Ray Allen's jumper is so wet my car hydroplaned on it and it killed my wife Cheryl. We have to stop Ray Allen.
— Ian Karmel (@IanKarmel) May 25, 2014
Once things start to click for the Heat, a chain of events begins to happen that are nearly impossible to stop. Suddenly, Ray Allen is wide open and raining threes and despite timeouts called on the floor to stop this madness, no one at first is sure how all this happened and any chance of getting back in the game is vanquished. The Heat don’t linger on an advantage once they have it, but instead bank what they have and build more. It’s unrelenting ability to keep prodding and poking, making their victim more uncomfortable, but also not forgetting where all the tender spots are.

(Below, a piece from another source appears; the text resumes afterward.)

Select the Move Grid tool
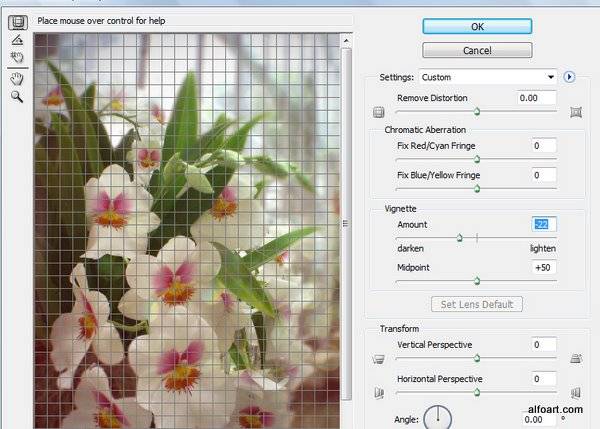This screenshot has width=600, height=429. tap(17, 57)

The Heat have finally achieved a pecking order that NBA writers have been hypothesizing about for four years now. The chain of command firmly flows from Spoelstra to James down to Wade, Bosh and then to a cadre of primed role players who don’t question the system. With Wade playing well, LeBron is able to defer to Wade, and now the defense is forced to collapse towards Wade. LeBron prods and finds the holes, Wade attacks them. Now the defense is on its heels as they deal with Wade and LeBron, so Bosh is able to get open looks, heat up and attack the glass. Offensive rebounds are left open as the Heat create chaos by forcing switches and double teams for Wade and James. The other team is being desperately outscored and they need buckets, so they focus tactics towards the offensive end which leads to less attention to detail on the defensive end, and they get burned. Offense panics, defense lapses. With Wade attacking the holes LeBron has opened up, Bosh gets open space because of over-concern about LeBron/Wade, and the defense is in full blown panic. Now it’s Ray Allen’s turn to hide beyond the arch until he gets you four times, without missing. Norris Cole attacks you off the dribble for no good reason other than to do it. This happens over and over again, like a monkey with a miniature cymbal, until it is over.

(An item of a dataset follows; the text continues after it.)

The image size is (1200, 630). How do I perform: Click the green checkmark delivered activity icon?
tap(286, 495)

The lure of the beach is hard to shake
— Marcin Gortat (@MGortat) May 25, 2014
(This makes me inexplicably happy.)
After minor Sergery, Spurs expect quick recovery
@thirstyvillain: The way that the San Antonio Spurs dismantled the Oklahoma City Thunder in the first two games of the Western Conference Finals had me thinking that the series was over in five games at a maximum. Last night’s performance might have changed my tune jusssst a little.
Ignoring the final score, which was closer than it should have been, OKC put together what might be its finest game of these playoffs. Their finest wouldn’t have been possible though without hyper effective shooting throughout most of the game, ultra aggressive team defense thanks to the return of IBLAKA and solid bench contributions from both Butler and Adams.
"I was very disappointed that we didn't come out with more of a 'foot on the neck' attitude." Gregg Popovich
— Ben Golliver (@BenGolliver) May 26, 2014
As much as OKC played all-world basketball in Game 3, San Antonio were on the level of the Washington Generals. San Antonio threw up 16 turnovers which all seemed to come from Tony Parker and Manu Ginobili, were constantly late on their defensive assignments and shot a horrendous 39% for the game. Call me crazy, but I don’t see San Antonio repeating ANY of these feats in Game 4, just as I also don’t see Oklahoma City repeating their feats either.
What does that mean? OKC may have bought themselves an extra game in this series, but I still see San Antonio doing what they do best: making adjustments, remembering that they’re the best basketball team on the planet and taking care of business.